Sean Shen believes that for AI to succeed in the physical world, it needs to remember what it sees. Shen’s company Memories.ai uses Nvidia AI tools to build an infrastructure that allows wearables and robotics to remember and recall visual memories.
Memories.ai announced a partnership with semiconductor giant NVIDIA at Monday’s GTC conference. Through this partnership, Memories.ai continues to develop visual memory technology using Nvidia’s Cosmos-Reason 2, an inferential vision language model, and Nvidia Metropolis, a video search and summarization application.
Shen (pictured above, left) told TechCrunch that he and his co-founder and CTO Ben Zhou (pictured above, right) got the idea for the company while building the AI system behind Meta’s Ray-Ban glasses. Building the AI glasses led us to think about how the technology would actually be used in the real world if the user couldn’t remember the video data they were recording.
They looked around to see if anyone was already building that kind of visual memory solution for AI. When they couldn’t do that, they decided to spin out of Meta and build it themselves.
“AI already works very well in the digital world. What about in the physical world?” Shen said. “AI wearables and robots also need memory. …Ultimately, AI needs visual memory. We believe in that future.”
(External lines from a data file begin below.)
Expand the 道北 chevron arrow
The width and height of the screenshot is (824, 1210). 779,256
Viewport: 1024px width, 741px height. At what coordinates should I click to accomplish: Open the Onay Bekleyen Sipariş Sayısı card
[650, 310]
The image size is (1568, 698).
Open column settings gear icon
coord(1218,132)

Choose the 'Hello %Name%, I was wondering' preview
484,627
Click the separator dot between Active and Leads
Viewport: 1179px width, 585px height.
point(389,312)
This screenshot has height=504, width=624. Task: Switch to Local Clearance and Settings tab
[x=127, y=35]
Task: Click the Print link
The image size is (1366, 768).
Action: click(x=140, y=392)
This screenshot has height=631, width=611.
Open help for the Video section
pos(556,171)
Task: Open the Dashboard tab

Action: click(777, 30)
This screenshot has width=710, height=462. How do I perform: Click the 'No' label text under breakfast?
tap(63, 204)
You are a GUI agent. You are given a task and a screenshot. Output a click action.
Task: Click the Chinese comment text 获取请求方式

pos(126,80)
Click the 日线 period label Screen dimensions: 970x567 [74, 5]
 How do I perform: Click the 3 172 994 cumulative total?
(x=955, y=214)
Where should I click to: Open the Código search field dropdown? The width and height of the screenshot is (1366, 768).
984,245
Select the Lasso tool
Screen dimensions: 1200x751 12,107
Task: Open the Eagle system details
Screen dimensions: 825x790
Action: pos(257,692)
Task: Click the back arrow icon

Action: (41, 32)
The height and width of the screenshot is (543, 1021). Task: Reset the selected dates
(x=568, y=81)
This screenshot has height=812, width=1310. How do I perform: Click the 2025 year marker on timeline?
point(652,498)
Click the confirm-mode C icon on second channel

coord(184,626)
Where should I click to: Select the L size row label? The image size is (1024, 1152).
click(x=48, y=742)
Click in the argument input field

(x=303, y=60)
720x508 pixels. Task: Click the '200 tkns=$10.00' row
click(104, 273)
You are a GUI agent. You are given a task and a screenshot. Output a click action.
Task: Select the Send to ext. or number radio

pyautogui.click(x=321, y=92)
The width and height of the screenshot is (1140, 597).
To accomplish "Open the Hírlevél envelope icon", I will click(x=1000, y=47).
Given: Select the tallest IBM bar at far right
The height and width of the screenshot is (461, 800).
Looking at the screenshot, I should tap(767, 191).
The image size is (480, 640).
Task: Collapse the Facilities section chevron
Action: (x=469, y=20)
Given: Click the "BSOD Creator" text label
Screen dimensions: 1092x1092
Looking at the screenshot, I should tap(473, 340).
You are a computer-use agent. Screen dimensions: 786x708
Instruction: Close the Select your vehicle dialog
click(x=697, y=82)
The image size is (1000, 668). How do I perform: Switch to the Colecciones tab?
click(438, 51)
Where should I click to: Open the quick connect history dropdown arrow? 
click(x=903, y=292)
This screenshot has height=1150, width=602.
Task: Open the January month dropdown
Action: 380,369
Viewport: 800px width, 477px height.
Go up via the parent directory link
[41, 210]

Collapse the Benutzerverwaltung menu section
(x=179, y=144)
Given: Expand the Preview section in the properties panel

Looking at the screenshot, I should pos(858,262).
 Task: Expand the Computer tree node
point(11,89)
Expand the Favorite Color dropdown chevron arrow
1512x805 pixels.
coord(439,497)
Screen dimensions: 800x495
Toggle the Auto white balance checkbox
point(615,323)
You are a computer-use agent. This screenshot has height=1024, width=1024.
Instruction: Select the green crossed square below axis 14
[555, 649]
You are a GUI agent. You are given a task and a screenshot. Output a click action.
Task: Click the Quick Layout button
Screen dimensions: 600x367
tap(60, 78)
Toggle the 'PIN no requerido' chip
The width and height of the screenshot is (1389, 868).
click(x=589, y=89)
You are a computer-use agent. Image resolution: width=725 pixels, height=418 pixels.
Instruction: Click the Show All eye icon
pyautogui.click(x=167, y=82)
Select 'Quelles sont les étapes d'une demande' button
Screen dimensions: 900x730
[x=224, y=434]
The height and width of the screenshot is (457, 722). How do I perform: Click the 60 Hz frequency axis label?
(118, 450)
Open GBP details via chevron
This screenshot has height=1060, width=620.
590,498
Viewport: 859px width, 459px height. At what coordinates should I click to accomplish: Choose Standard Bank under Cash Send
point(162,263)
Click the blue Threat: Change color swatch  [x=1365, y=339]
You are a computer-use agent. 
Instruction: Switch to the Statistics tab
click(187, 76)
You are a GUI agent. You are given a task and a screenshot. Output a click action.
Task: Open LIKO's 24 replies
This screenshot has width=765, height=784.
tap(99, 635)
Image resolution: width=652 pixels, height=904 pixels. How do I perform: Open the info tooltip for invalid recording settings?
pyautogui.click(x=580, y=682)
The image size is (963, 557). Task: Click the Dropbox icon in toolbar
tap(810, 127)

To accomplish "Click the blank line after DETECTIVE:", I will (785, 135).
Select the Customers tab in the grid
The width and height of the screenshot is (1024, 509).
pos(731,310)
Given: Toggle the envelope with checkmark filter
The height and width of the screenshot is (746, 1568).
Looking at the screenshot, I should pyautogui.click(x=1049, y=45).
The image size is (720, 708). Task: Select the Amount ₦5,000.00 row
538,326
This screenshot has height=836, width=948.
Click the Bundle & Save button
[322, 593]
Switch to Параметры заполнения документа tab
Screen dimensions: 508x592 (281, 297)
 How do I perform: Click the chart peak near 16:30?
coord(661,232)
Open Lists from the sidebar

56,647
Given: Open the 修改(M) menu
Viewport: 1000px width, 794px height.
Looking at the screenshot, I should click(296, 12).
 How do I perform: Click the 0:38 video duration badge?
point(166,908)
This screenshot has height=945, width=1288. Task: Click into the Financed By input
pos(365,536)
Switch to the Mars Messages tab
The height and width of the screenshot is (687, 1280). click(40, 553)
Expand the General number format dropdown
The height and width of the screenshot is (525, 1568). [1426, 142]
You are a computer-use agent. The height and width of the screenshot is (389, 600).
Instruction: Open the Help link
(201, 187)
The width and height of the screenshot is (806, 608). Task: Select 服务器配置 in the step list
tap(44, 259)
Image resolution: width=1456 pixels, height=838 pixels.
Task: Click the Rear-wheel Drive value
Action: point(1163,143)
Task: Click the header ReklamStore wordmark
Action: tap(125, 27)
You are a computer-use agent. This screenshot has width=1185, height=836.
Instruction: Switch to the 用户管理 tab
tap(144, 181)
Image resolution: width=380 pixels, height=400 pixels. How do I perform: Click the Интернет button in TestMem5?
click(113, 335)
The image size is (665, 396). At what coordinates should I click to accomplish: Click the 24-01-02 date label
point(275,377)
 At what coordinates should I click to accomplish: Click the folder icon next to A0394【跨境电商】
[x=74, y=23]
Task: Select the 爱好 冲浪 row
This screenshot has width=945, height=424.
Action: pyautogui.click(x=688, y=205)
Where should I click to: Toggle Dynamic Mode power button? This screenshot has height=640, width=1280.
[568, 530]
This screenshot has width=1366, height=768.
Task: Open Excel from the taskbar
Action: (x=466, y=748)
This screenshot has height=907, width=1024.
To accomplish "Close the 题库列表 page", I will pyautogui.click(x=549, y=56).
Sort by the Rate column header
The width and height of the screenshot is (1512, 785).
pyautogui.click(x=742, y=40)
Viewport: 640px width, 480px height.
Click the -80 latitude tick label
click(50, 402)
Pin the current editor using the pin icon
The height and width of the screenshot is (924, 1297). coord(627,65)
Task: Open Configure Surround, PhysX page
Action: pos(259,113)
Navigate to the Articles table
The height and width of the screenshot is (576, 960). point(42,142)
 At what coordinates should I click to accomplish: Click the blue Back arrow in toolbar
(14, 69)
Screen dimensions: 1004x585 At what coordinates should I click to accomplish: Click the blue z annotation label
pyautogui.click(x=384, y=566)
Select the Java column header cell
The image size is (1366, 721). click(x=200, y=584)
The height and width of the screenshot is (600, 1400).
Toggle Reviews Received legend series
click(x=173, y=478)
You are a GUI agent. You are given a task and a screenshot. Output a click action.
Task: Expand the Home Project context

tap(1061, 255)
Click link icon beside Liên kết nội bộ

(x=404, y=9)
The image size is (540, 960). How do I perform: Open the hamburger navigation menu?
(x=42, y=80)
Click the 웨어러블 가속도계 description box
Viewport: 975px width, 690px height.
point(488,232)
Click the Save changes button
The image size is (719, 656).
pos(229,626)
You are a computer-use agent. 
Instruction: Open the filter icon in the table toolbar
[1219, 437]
In general, the ability for AI systems to memorize is relatively new. OpenAI updated ChatGPT to start remembering past chats in 2024 and tweaked its functionality in 2025. Elon Musk’s xAI and Google Gemini have also launched their own memory tools in the past two years.
But these advances mainly focus on text-based memory, Shen said. Text-based memory is much more structured and easier to index, but it is less useful for physical AI applications that interact with the world primarily through sight and visuals.
tech crunch event
San Francisco, California
|
October 13-15, 2026
Memories.ai was founded in 2024 and has raised $16 million to date through an $8 million seed round in July 2025 and an $8 million extension. The round was led by Susa Ventures with participation from Seedcamp, Fusion Fund, Crane Venture Partners and others.
Shen said two things are necessary to successfully build this visual memory layer. One is to build the infrastructure needed to embed and index the video into a data format that can be stored and recalled, and the other is to capture the data needed to train a model to do so.
The company announced the Large-Scale Visual Memory Model (LVMM) in July 2025. Shen said this can be compared to a smaller version of Gemini Embedding 2, a multimodal indexing and retrieval model released earlier this month.
For data collection, the company created LUCI, a hardware device worn by its “data collectors” that records videos used to train models. Shen said his company had no intention of becoming a hardware company or selling these devices, but rather developed it on its own because it was dissatisfied with off-the-shelf video recorders that focused on high-resolution, battery-draining video formats.
The company has released the second generation of LVMM and has entered into a partnership with Qualcomm to run on Qualcomm’s processors starting later this year.
Shen said Memories.ai has already partnered with some major wearable companies, but declined to say which ones. Although there is some demand now, Shen sees even bigger opportunities yet to come in wearables and robotics.
“When it comes to commercialization, we are more focused on the model and infrastructure because we think that eventually there will be a market for wearables and robots, but maybe not now,” Shen said.